ERBB2 deficiency enhances colorectal cancer progression through EGFR-dependent compensatory mechanisms

Abstract ERBB2 is mutated or amplified in a subset of colorectal cancers (CRCs) and may be a marker of resistance to anti-epidermal growth factor receptor (EGFR) therapeutics and help to identify patients who may benefit from ERBB2-directed therapeutic management. To further investigate the role of ERBB2, we generated a population of Erbb2 -deficient Apc Min/+ mice ( Apc Min/+ , Erbb2 f/f , Tg(Vil-Cre) ). We found that Erbb2- deficieny modulates CRC initiation but enhances progression in the Apc Min/+ model.

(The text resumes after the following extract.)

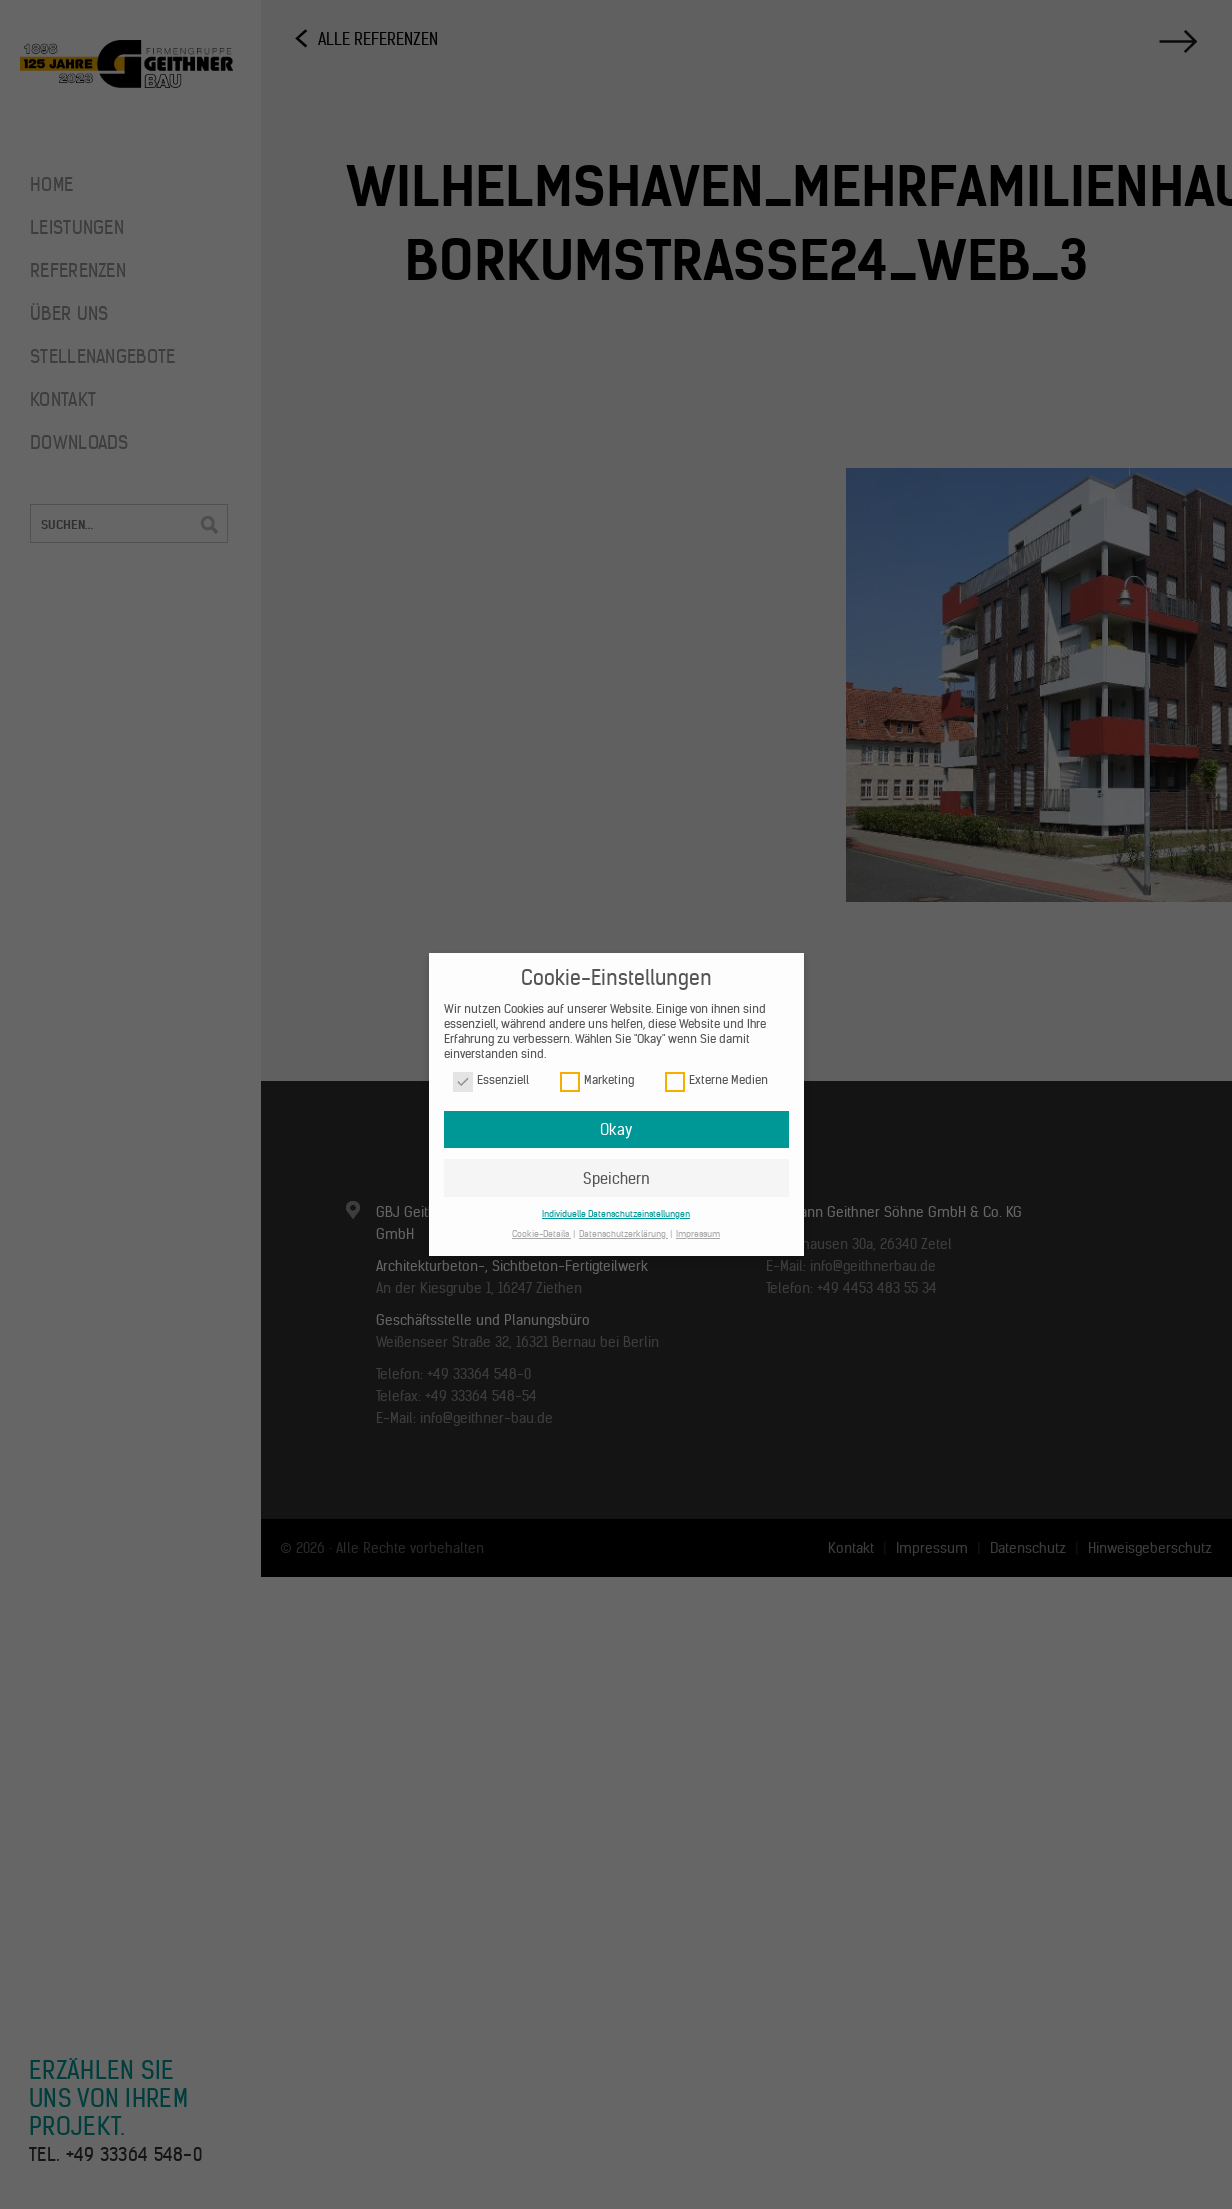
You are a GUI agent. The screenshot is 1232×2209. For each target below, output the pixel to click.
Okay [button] (616, 1129)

Transcriptomic analysis predicted EGFR activation, which likely mediates the progression that leads to the larger tumors observed in the absence of functional ERBB2. Further in silico predictions confirmed this prediction and indicated involvement of oncogenic Kras mutations, which are essential in determining the progression program by which this operates, similarly to EGFR-independent CRC. Further analysis confirmed activation of EGFR and subsequent activation of MAPK pathway through MEK/ERK. These preclinical analyses suggest an important role for ERBB2 in CRC and highlight the need for further characterization to identify and predict the merit of potential combinatory therapies and patient populations that may benefit from ERBB2-directed therapy in tandem with EGFR therapy.